Your dog might not like to take baths, but in Galesburg, Illinois, he doesn’t have much of a choice.

According to a city ordinance, “no person shall keep or maintain any animal, poultry or fowl in such a manner to cause inconvenience or disturbance to other persons by reason of noise, odor or other cause.”

The good news: You might not be under arrest if your pup stinks it up. In a 2012 interview, Galesburg Police Chief Dave Christensen said, “We rarely if ever enforce this ordinance other than the occasional chicken complaint.”

Law: It is illegal to photograph rabbits between the months of January and April.

State: Wyoming

Do you like to take pictures of animals? Of course you do! Unfortunately, for a number of years, the state of Wyoming made it illegal to photograph game animals, including rabbits, without a permit. Even weirder: the law was only upheld for the first few months of every year.

The 1921 rule reads as such: “It shall be unlawful for any person or persons to photograph any of the game animals or birds of this State during the months of January, February, March, and April, except in the manner hereinafter provided in this section.

Any responsible person who shall desire to photograph any of the game animals or birds of this State during the months of January, February, March and April, may up the payment of five ($5.00) dollars to the State Game and Fish Commissioner, and […] receive from said Commissioner, a permit, which said permit shall entitle said person or persons to photograph any of the game animals or birds of this State during said months.”

Thankfully, this one was scrapped, so if you see a rabbit in Wyoming today, snap away.

Law: Animals cannot enter beauty salons for the purpose of hairdressing.

State: Alaska

We think lawmakers in Juneau meant for dogs to be barred from getting a haircut in a human salon, not that they’re legally unable to be barbers themselves, but you tell us. Per the city ordinance:

“No owner of any animal or person having control of any animal shall allow such animal to enter into any barber shops or establishments for the practice of hairdressing or beauty culture.”

Law: Black cats must wear bells on Friday the 13th.

State: Indiana

The citizens of French Lick Springs were so stricken with triskaidekaphobia (fear of Friday the 13th) that they passed this law in 1939. Three years later, The New York Times wrote about it:

“All black cats in this municipality will wear bells on Friday, the 13th, by municipal decree, as a war measure to alleviate mental strain upon the populace. The practice was introduced on Friday, Oct. 13, 1939, and enforced on all fateful Fridays since, except last year, when a number of minor mishaps occurred.”

No word what happened that year, but in the decades since, it appears as if the cats have won. This law is no longer on the books.

Law: It is illegal to sell a dog’s or cat’s excess hair.

State: Delaware

Groomers in the First State better throw excess hair and fur away. If they try something funny with it, they may be in violation of the state’s criminal code:

“A person is guilty of the unlawful trade in dog or cat by-products in the second degree if the person knowingly or recklessly sells, barters or offers for sale or barter, the fur or hair of a domestic dog or cat.”

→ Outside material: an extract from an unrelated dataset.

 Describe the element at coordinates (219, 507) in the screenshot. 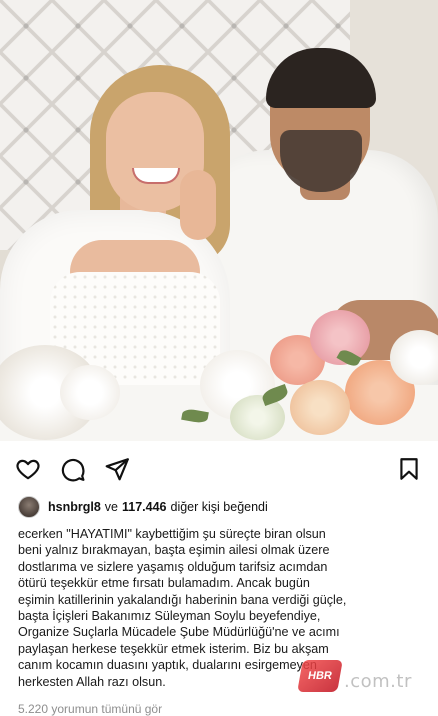

I see `likes-suffix: diğer kişi beğendi` at that location.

It appears this law is meant to protect pets from people using their fur to make things (and protect consumers who don’t want cat-fur blankets) but it’s worded in such a way that it makes it sound like fur collecting is a major problem in Delaware, which is pretty weird.

Law: Goldfish may not be given away to entice someone to enter a game of bingo.

State: Georgia

A lot of people play bingo for money or fun, but if you know someone who’s taken home a goldfish, know that they weren’t playing in Athens-Clarke County, Georgia. Per its code of ordinances:

“No person in Athens-Clarke County shall give away any live animal, fish, reptile or bird as a prize for, or as an inducement to enter, any contest, game, or other competition, or as an inducement to enter a place of amusement, or offer such animal as an incentive to enter into any business agreement whereby the offer was for the purpose of attracting trade.”

In an interview, County Commissioner Kelly Girtz said the law remains on the books because it’s meant to protect against things like dog fighting, but the interpretation of the law the internet has run with is: no goldfish for bingo winners.